With that map, he started looking for investors to back the first project and happened to meet Hugo Sigman, the pharmaceuticals billionaire, through Graciela Ciccia, the R&D director of Sigman’s Grupo Insud who Peire calls his “fairy godmother”.

He later met other high net worth individuals through Sigman and brought in investment from pharmaceutical companies Bago and Gador, soybean crushing business Vicentin, as well as MercardoLibre cofounder Marcos Galperin. GridX now has $17.8 million under management.

Here’s a look at the six food & agriculture-related companies GridX has helped to create so far (the portfolio includes many more across biotech verticals).

Stämm is manufacturing microbes using small-scale bioreactors in contrast with the more typical large-scale facilities needed. The company uses microfluidics to more accurately ferment microbes that have already been tested as a possible feedstock for the cultured meat industry, according to Peire.

“Our groundbreaking approach renews the possibilities of low scale production systems as a viable solution to supply local markets and Unleashes Exponential rates of innovation in Biotech,” reads the website. “We have merged the technological capabilities of microfluidics, electropermeabilization and soft robotics towards a fully automatized continuous batch system.”

BeeFlow is a technology that feeds bees organic molecule compounds to boost their immune systems and to train them to pollinate less-enticing flowers. This was the second company GridX created and is a good reference point for how GridX works, according to Peire.

“We were working with them one year before we closed the fund in 2017 as we first start talking with the scientists during our mapping exercise and we found this expert on bee health who had developed a specific compound for improving the health of bees. That product was only for selling to the beekeeping industry, which wasn’t enough for us, so we start working on how we could rethink this knowledge into something bigger,” Peire told AFN. “We got the pollination issue, we saw the huge problem, but we didn’t see we cold move forward only with him so in parallel we were looking for young entrepreneurs and we found Matias, a 24-year old looking to make a huge impact. (Read more about BeeFlow in our recent article about its $3 million seed funding here.)

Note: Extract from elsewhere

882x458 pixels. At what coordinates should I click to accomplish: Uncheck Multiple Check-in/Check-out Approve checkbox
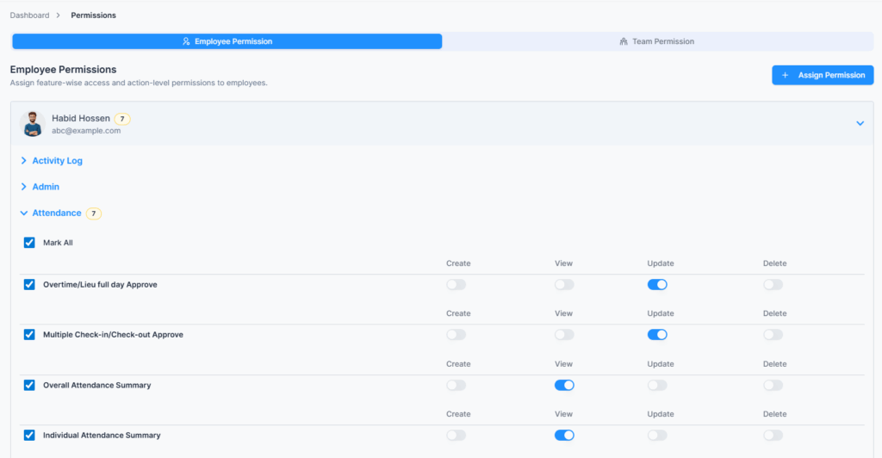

Cell Farm (Granja Cellular) is a cultured meat startup created by Sofia Giampaoli, a chemical engineer, who was looking for a scientist and cofounder to help her start a company. GridX helped her in that process and are now encouraging her to become an ingredient company as opposed to food brand. “There’s not much way to differentiate in this space yet but it’s a huge market and I think cultured meat will eventually be the cheap option, making it an ingredient for the food processing industry,” said Peire.

Alytix develops antibiotics alternatives based on bacteriophage technology for control and treatment of bacterial infections. Bacteriophages are naturally occurring viruses that are specific for bacteria. As well as being safe, bacteriophages self-replicate, and could be dosed in low quantities and then scale up in the presence of infection. The technology is relevant for both animals and humans.

Tomorrow Foods is a plant-based ingredients supplier.

FeedVax is developing oral vaccines for the aquaculture sector and just got accepted into the Hatch Accelerator, according to Peire.